It’s not an easy story. Jewish and Christian listeners have struggled for centuries with the blatant questions: Why would God ask a father to kill his son? Why would a father accept such a command? What kind of trauma did Isaac experience from this? What kind of God would create such a test of faith? 




Likely, most of us who grew up in church have heard a plethora of answers to these questions about the binding of Isaac. Likely, we’ve discussed it in small groups, considered it in numerous sermons. 




Likely, far fewer of us gave such attention to the eerily similar tale of Jephthah’s daughter. 




Jephthah was a commander of the army of Israel, fighting against the Ammonites in Judges 11. He makes a vow to God, promising that is God helps him defeat the Ammonites, he will sacrifice the first thing to come out of his house when he returns. He defeats the Ammonites, and returns home. Here is the rest of the story: 



“When Jephthah returned to his home in Mizpah, who should come out to meet him but his daughter, dancing to the sound of timbrels! She was an only child. Except for her he had neither son nor daughter. When he saw her, he tore his clothes and cried, ‘Oh no, my daughter! You have brought me down and I am devastated. I have made a vow to the Lord that I cannot break.’

‘My father,’ she replied, ‘you have given your word to the Lord. Do to me just as you promised, now that the Lord has avenged you of your enemies, the Ammonites. But grant me this one request,’ she said. ‘Give me two months to roam the hills and weep with my friends, because I will never marry.’

‘You may go,’ he said. And he let her go for two months. She and her friends went into the hills and wept because she would never marry. After the two months, she returned to her father, and he did to her as he had vowed. And she was a virgin."

 

The horror of the story is unmistakable, even at a first reading. I’ve known of this story for years, and my emotions have ranged from puzzled to uncomfortable to angry. But it wasn’t until a recent conversation with a friend that I suddenly realized the parallel between this story and that of Isaac’s. The juxtaposition made me feel sick. 

 

Abraham and Jephthah found themselves in the same situation: bound to sacrifice their beloved child to God. 

 

In the sermons I heard, God never actually wanted Abraham to sacrifice Isaac; he was only proving Abraham’s faith, and had a rescue plan all along. And while this never satisfied me, it was better than thinking that God had wanted the sacrifice and changed his mind at the last minute. 

 

But then this. 

 

How could the theology that saved Isaac hold true now? Where was God when Jephthah sacrificed his daughter?
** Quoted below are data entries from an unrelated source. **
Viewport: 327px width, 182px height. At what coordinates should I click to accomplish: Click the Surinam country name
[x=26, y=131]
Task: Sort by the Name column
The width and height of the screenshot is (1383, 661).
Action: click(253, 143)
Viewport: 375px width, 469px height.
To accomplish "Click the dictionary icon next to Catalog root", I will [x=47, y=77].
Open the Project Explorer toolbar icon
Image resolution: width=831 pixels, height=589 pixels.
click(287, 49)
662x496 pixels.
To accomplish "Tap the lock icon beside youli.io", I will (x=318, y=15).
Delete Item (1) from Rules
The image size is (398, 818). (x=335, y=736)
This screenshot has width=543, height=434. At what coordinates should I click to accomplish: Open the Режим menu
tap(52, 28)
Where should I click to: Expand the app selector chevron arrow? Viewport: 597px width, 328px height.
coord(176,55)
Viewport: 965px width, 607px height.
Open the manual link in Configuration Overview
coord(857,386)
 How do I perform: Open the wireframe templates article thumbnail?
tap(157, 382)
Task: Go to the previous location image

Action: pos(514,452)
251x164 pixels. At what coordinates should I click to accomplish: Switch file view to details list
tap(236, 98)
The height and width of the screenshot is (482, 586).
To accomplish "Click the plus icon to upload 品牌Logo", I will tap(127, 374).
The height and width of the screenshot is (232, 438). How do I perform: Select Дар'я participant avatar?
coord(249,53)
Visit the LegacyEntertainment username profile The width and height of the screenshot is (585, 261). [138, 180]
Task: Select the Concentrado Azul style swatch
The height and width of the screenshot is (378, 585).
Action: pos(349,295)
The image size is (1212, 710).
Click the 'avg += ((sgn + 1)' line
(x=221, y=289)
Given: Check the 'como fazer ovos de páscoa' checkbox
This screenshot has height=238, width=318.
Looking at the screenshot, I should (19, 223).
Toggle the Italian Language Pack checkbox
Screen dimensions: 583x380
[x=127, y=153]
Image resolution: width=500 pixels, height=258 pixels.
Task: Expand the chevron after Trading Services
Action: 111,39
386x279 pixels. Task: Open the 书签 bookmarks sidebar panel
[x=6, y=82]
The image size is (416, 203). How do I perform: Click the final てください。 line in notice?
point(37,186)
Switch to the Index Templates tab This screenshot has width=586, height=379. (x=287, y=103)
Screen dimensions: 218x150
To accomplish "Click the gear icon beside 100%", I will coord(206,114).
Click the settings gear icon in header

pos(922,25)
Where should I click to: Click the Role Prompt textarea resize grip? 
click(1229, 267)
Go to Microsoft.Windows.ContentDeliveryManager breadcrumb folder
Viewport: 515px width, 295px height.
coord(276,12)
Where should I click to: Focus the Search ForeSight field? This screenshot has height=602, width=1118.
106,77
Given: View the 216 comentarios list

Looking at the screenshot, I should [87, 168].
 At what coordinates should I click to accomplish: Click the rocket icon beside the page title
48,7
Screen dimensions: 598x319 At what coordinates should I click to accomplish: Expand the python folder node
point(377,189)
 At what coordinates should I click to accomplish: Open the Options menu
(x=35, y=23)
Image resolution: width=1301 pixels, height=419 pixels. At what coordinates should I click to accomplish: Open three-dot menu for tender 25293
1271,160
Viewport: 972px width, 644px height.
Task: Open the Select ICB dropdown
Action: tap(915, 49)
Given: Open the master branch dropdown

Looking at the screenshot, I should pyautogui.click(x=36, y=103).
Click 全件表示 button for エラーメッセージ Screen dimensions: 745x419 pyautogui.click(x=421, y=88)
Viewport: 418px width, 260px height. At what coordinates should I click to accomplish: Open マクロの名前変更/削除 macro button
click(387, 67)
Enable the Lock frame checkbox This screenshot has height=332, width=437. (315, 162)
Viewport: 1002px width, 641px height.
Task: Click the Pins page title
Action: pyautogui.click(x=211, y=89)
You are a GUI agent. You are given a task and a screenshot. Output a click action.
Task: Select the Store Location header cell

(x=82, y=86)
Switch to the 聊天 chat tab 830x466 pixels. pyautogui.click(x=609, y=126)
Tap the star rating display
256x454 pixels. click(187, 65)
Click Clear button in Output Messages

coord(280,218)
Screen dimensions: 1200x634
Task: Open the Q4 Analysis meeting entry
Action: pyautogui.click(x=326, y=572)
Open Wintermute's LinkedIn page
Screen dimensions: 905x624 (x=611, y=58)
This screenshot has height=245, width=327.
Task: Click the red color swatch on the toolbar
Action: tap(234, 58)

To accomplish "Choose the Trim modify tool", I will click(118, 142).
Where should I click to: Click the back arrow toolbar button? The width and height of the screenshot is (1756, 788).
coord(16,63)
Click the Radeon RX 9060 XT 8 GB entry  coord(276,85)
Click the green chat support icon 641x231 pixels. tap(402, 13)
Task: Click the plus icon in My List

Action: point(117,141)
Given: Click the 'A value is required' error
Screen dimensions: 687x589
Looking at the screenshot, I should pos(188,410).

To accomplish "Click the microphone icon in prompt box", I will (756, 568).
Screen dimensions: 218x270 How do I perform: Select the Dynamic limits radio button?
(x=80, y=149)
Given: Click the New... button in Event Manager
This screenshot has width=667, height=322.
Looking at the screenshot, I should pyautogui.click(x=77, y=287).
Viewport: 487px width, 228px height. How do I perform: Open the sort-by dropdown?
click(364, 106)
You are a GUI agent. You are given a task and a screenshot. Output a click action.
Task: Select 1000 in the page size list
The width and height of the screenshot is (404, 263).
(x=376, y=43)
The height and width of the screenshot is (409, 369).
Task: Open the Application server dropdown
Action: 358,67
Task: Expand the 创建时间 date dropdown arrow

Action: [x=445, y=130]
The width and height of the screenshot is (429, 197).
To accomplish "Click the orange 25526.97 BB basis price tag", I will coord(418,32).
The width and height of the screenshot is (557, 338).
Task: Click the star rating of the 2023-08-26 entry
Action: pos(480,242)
Why did God not intervene, tell Jephthah to break his vow? Why did he save the boy but not the girl? 

 

These questions came after scouring the scriptures for stories of women and finding far too many that ended in abuse, silence, or invisibility. Even Jephthah’s daughter is one of the many women whose names were not important enough to record. 


What bothered me most was not that these stories of women’s oppression existed. What bothered me most was how many times God did not intervene. Especially when the story of Isaac teaches us that he could. 

 

Where do we go with this? I don’t really know. I think we start by acknowledging it. Acknowledging her. 

 

The story of Jephthah’s daughter ends with this verse: “From this comes the Israelite tradition that each year the young women of Israel go out for four days to commemorate the daughter of Jephthah the Gileadite.” I am not surprised that it was the women. Perhaps it’s time for us to reclaim this tradition in honor of the girl who was sacrificed, the girl with no name. 

 

In her honor, I will shed light on the oppression of women that runs throughout the Bible. I will work to help us understand that we can love the Bible without justifying or condoning its treatment of women

 

I don’t know how to explain why God didn’t intervene. But I will.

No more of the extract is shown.